>> start Data provided

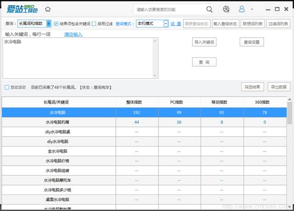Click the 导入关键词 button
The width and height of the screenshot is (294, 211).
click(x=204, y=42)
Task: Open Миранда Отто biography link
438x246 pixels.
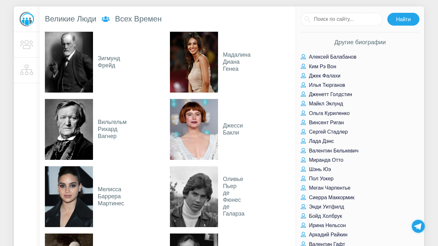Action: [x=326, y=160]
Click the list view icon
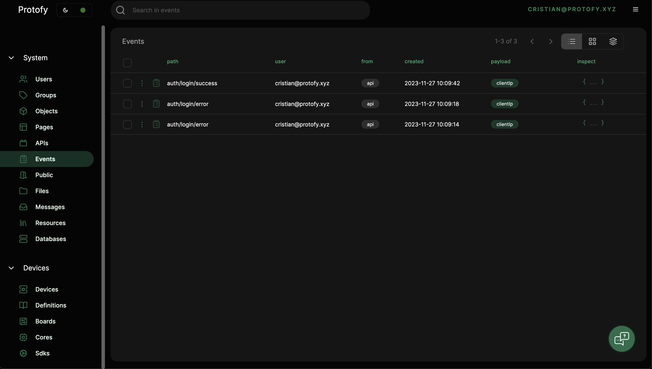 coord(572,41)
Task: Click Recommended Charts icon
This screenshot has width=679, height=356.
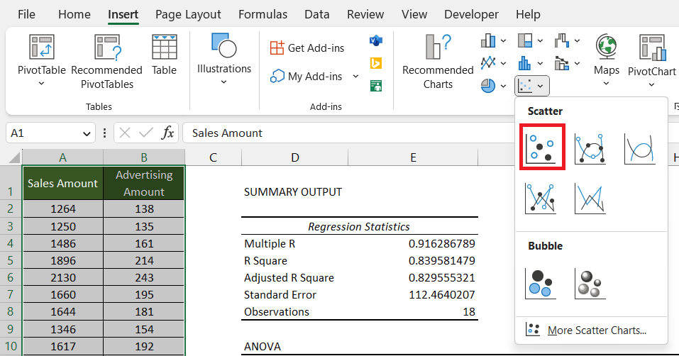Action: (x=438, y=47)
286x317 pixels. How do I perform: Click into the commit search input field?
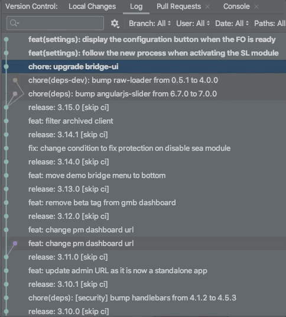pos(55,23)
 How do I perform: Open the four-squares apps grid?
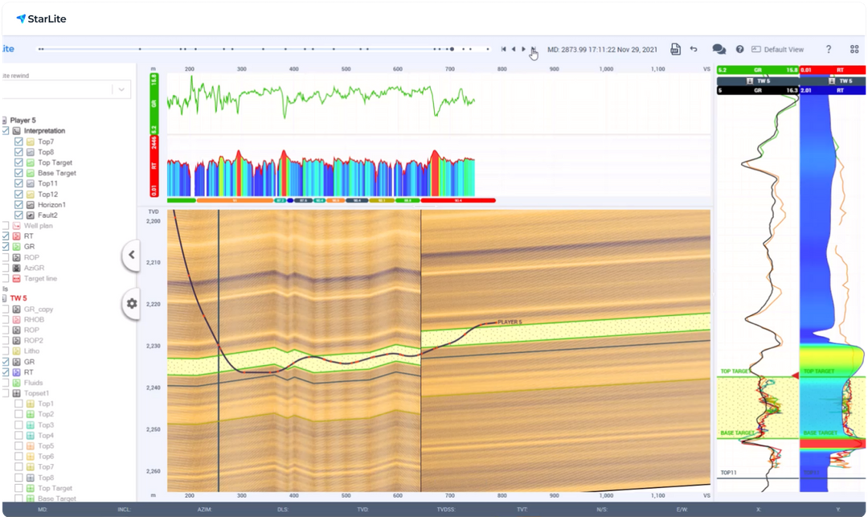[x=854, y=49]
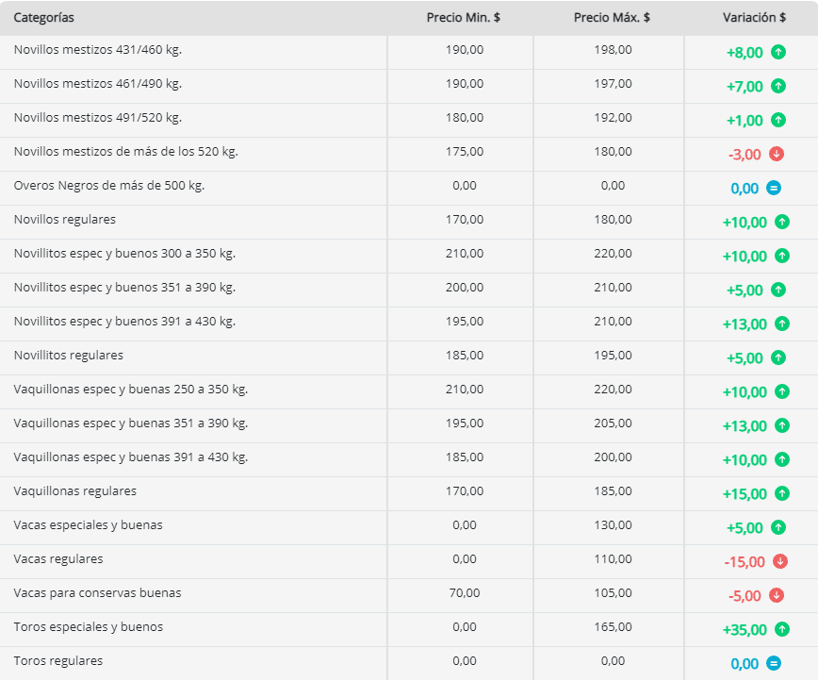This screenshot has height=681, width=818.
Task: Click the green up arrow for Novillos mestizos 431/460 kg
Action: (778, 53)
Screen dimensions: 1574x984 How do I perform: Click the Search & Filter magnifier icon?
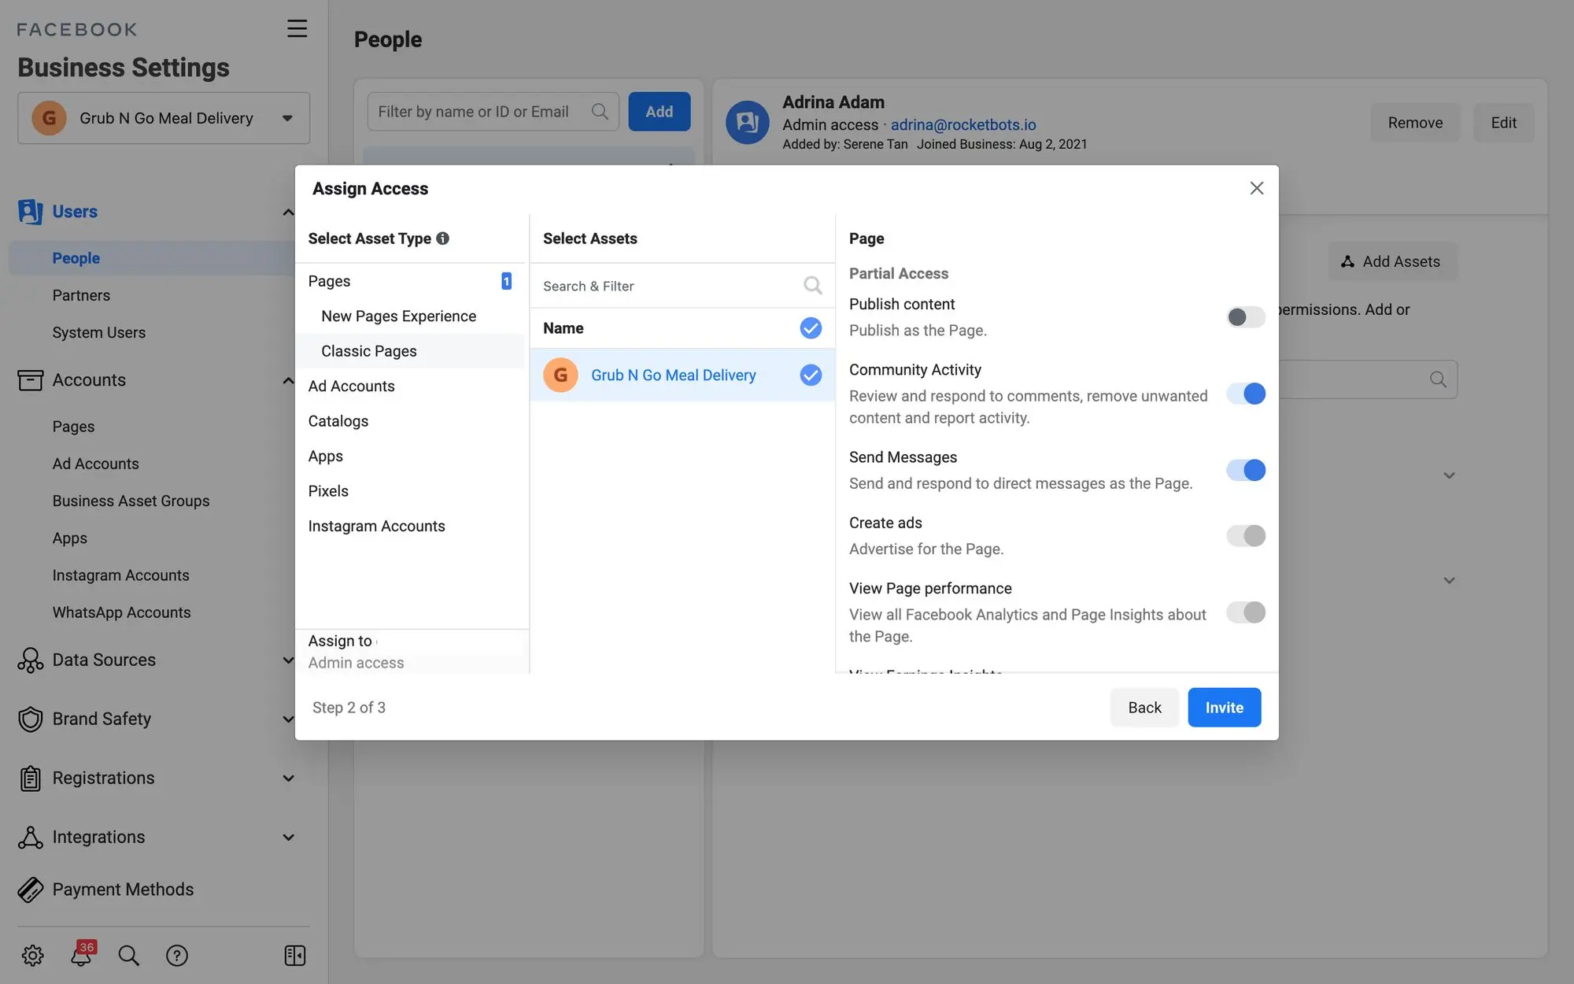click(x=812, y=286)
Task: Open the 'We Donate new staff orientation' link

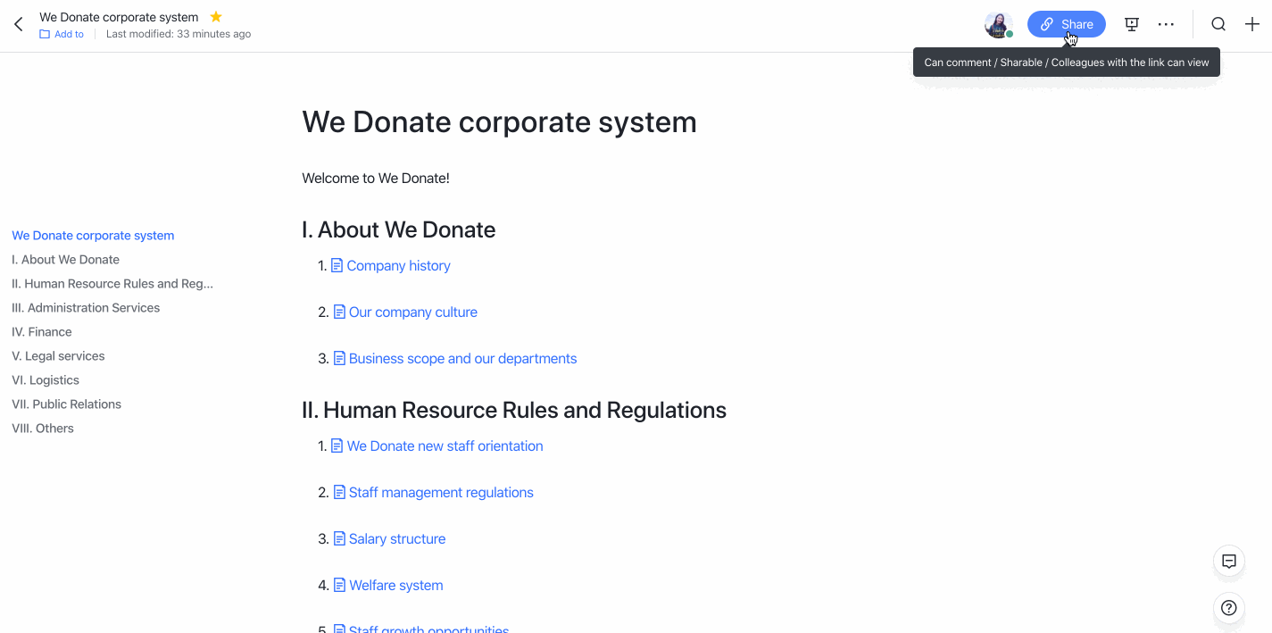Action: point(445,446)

>> end Data provided
>> start Data provided

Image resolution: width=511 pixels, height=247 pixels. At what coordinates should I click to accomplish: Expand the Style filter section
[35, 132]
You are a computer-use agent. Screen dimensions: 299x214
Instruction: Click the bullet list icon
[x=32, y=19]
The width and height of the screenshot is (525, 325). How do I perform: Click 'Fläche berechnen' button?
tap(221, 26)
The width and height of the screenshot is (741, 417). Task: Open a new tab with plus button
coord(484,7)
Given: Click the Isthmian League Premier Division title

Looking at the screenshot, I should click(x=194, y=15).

>> end Data provided

**What to do:** Copy out the records, starting at the line that has "The width and height of the screenshot is (741, 417)." and ending after the line that has "Looking at the", and rename "plus button" to "add button" with everything else left unchanged.

**Problem solution:**
The width and height of the screenshot is (741, 417). Task: Open a new tab with add button
coord(484,7)
Given: Click the Isthmian League Premier Division title

Looking at the screenshot, I should click(x=194, y=15).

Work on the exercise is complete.